Tech and business leaders in the Seattle region are proposing a new plan to build middle-income housing and alleviate the city’s affordability crisis.
They laid out their proposed solutions in a report published Wednesday by Challenge Seattle, a group representing the CEOs of Microsoft, Amazon, Boeing, Marona Venture Group, Zillow, and other companies in the area. Former Washington Gov. Christine Gregoire leads Challenge Seattle as CEO.
The report includes 15 recommendations that its authors say would “materially move the needle” on affordable housing in the Seattle area. They include preserving existing affordable housing, acquiring land to develop, making capital available to finance new projects, rezoning neighborhoods, and implementing tax credits to spur affordable housing development.

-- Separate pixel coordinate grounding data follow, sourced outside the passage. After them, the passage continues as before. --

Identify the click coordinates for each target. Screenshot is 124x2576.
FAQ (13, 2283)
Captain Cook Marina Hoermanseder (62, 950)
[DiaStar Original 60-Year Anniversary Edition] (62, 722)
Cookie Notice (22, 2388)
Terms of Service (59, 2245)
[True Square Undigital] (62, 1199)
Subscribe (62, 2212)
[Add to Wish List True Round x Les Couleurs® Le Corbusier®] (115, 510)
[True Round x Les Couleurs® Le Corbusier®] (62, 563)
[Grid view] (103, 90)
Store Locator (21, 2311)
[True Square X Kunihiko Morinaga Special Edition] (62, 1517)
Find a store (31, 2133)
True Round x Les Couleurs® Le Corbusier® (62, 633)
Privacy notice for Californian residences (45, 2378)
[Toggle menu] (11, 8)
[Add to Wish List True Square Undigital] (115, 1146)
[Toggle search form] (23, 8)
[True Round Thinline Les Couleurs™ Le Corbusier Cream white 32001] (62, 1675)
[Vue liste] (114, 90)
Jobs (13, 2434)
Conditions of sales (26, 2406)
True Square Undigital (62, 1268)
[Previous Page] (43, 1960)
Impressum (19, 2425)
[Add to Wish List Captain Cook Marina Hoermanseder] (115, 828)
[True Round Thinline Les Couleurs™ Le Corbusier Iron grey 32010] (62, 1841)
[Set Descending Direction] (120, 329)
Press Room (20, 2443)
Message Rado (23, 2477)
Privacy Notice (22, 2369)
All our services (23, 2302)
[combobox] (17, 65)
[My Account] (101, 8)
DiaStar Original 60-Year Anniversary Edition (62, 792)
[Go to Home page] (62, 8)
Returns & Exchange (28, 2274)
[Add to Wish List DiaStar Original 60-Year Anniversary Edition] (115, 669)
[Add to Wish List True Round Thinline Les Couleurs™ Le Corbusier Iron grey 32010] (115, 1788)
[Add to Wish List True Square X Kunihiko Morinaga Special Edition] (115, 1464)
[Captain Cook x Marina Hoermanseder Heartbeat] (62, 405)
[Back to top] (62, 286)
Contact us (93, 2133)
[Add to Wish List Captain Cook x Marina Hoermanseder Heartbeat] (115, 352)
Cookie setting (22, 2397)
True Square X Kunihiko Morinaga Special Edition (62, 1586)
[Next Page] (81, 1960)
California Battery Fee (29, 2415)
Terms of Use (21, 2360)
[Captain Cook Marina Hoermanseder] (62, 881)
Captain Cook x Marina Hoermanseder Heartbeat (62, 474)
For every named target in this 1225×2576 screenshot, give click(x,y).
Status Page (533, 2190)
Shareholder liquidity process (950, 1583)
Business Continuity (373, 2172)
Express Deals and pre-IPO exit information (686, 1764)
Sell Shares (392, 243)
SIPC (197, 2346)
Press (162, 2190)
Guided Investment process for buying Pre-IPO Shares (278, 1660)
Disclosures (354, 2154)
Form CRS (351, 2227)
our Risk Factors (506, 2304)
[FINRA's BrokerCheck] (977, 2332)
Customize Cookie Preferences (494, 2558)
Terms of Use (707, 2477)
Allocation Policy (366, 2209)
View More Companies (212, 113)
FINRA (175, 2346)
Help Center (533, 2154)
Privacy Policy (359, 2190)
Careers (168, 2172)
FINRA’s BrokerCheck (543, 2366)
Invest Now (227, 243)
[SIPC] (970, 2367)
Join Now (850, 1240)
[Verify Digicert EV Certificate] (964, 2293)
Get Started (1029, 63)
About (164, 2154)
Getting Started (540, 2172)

For the past decade, the Seattle region’s booming tech economy has attracted thousands of newcomers, bidding up the cost of housing and squeezing out low- and middle-income residents. King County, which contains Seattle and surrounding cities, added jobs at twice the national rate, growing the population by about 300,000 over the past decade, according to the Challenge Seattle report.
The Seattle region has added 90,000 new households since 2010 but just 11,000 of them are middle-income families. As the cost of housing pushes the middle class farther out, commute times are rising. Since 2010, an additional 40,000 King County residents have started commuting more than an hour each way, the report says.
Challenge Seattle found that 40 percent of middle-income households in King County are “cost-burdened” by housing, a term that means housing costs more than 30 percent of their monthly income. The median home price in the region is about seven times the median household income. Median rent is 35 percent the median household income.
“If we want to provide more options for middle-income households, it will take new sources of capital and land from the private sector, smart policy changes and public investments, and a community willing to embrace change and make room for new neighbors,” the report says.
Earlier this month, Microsoft announced a $500 million fund to finance affordable housing projects through loans at market rate returns or lower. Some of the funds will also be donated as grants to organizations grappling with the region’s homelessness crisis.
Madrona co-founder Tom Alberg worked with Challenge Seattle on the report. He’s particularly interested in rezoning the neighborhoods south of downtown Seattle because they were recently designated Opportunity Zones by the federal government. The program allows investors to defer capital gains tax when they put their money into projects in Opportunity Zones.
“The city should selectively rezone SoDo to increase the availability of land for the development of thousands of additional housing units in Seattle,” Alberg said in a statement. “SoDo is also an Opportunity Zone under new federal tax laws and rezoning would make available tax incentives for equity investments in homeless and low and middle-income housing projects.”
The report is the latest sign that the Seattle region’s tech industry wants to more actively address the region’s housing crisis. Although few companies have made financial commitments on the scale of Microsoft, many in the tech industry are becoming more vocal about the issue. It’s the next chapter in an often fraught debate over how to address housing in the area.
That debate reached a boiling point in May when Seattle passed, then repealed, a tax on large businesses to fund affordable housing development. The Seattle City Council said it couldn’t afford an ongoing fight with the business community.